Stored data entries
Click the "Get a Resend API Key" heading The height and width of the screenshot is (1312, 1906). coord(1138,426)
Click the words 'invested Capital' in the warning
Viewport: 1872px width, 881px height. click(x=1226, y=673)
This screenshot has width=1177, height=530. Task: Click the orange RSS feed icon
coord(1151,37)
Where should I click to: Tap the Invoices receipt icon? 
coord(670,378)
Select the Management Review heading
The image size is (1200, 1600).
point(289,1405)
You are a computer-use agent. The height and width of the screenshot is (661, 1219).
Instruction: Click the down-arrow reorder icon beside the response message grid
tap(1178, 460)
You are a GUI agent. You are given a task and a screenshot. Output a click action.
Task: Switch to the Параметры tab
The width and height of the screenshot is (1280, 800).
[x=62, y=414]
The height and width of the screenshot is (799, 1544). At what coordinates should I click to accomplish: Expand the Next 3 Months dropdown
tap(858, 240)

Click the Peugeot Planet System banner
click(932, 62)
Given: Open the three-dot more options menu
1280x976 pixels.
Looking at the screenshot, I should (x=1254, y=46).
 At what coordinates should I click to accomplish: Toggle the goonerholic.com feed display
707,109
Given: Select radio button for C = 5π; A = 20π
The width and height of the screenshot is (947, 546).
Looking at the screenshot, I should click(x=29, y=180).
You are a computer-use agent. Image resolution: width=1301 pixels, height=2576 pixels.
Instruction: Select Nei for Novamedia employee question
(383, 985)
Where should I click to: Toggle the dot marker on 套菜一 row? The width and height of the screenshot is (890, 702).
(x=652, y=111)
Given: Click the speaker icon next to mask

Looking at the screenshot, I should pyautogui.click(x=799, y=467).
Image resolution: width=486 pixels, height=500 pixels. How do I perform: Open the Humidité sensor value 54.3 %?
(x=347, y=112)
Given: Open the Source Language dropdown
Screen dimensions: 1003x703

*Goal of the exercise*. Your reply should match the data above exactly, line for line.

*Output of the task*.
Click the "Get a Resend API Key" heading The height and width of the screenshot is (1312, 1906). coord(1138,426)
Click the words 'invested Capital' in the warning
Viewport: 1872px width, 881px height. click(x=1226, y=673)
This screenshot has width=1177, height=530. Task: Click the orange RSS feed icon
coord(1151,37)
Where should I click to: Tap the Invoices receipt icon? 
coord(670,378)
Select the Management Review heading
The image size is (1200, 1600).
point(289,1405)
You are a computer-use agent. The height and width of the screenshot is (661, 1219).
Instruction: Click the down-arrow reorder icon beside the response message grid
tap(1178, 460)
You are a GUI agent. You are given a task and a screenshot. Output a click action.
Task: Switch to the Параметры tab
The width and height of the screenshot is (1280, 800).
[x=62, y=414]
The height and width of the screenshot is (799, 1544). At what coordinates should I click to accomplish: Expand the Next 3 Months dropdown
tap(858, 240)

Click the Peugeot Planet System banner
click(932, 62)
Given: Open the three-dot more options menu
1280x976 pixels.
Looking at the screenshot, I should (x=1254, y=46).
 At what coordinates should I click to accomplish: Toggle the goonerholic.com feed display
707,109
Given: Select radio button for C = 5π; A = 20π
The width and height of the screenshot is (947, 546).
Looking at the screenshot, I should click(x=29, y=180).
You are a computer-use agent. Image resolution: width=1301 pixels, height=2576 pixels.
Instruction: Select Nei for Novamedia employee question
(383, 985)
Where should I click to: Toggle the dot marker on 套菜一 row? The width and height of the screenshot is (890, 702).
(x=652, y=111)
Given: Click the speaker icon next to mask

Looking at the screenshot, I should pyautogui.click(x=799, y=467).
Image resolution: width=486 pixels, height=500 pixels. How do I perform: Open the Humidité sensor value 54.3 %?
(x=347, y=112)
Given: Open the Source Language dropdown
Screen dimensions: 1003x703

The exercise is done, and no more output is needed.